The paper "Success and Understanding of Management Dilemma" is a great example of an assignment on management. Organizations constantly make decisions. The decisions they make can be significant or insignificant, depending on nature and the context in which the decisions are applied. In order to set objective decisions, organizations employ various strategic management tools and statistics to complete their analysis amidst the uncertainties present. More often than not, organizations will eventually face difficult issues regardless if they have the best people or the best management plan. While most of the time organizations can easily resolve such issues, there will be situations where they have to make difficult choices.
These choices sometimes weigh the same and there will be no way to tell which decision would yield the best result for the organization until the decision is made. Situations, where organizations face difficult choices, are called management dilemmas. In situations where organizations could not avoid making difficult decisions, it is very probable that the choices the organization makes do not satisfy various stakeholders. As organizations deal with various stakeholders, both internal and external, they need to choose the decisions that would satisfy the most number of stakeholders, or the most important ones (Kerr, 1975).
In real life, management decisions, regardless of the comprehensiveness of the managerial and strategic analysis employed in the analysis, can only do as much. One of the most important stakeholders that are often not perceived as such is the organization’ s employees. The behaviors of individuals in the organizational context affect the behavior of the organization as a whole (Mowday & Sutton, 1997). Individuals who are satisfied with how their organization manages and runs the organization are most likely to contribute positively to the goals and objectives of the organization.
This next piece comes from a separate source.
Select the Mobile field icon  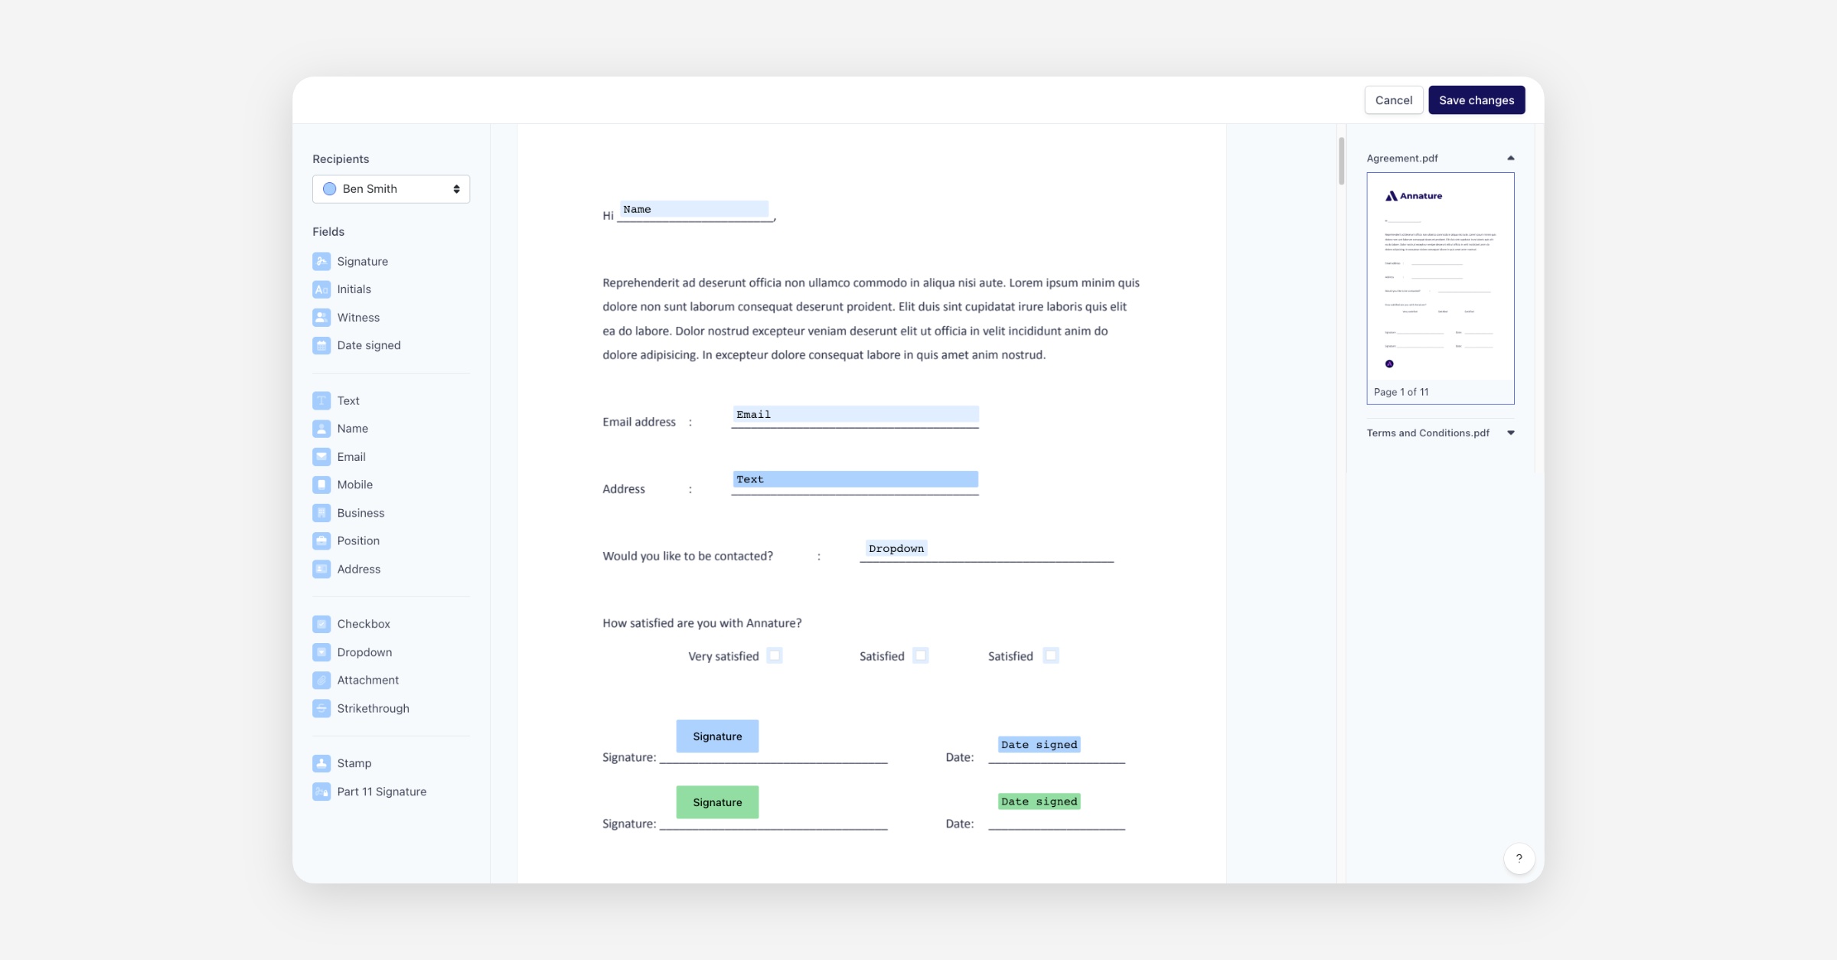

Dissatisfied workers, on the other hand, will eventually form groups that would either express their satisfaction to the management or they may get back to the management by doing disgruntled jobs or not performing well at all. From the management perspective, not performing well in jobs relegated to employees is a sunk cost and thus needs to be eliminated (Child, 1975). However, doing so might prove to be expensive as well given the strong bargaining power of people in groups.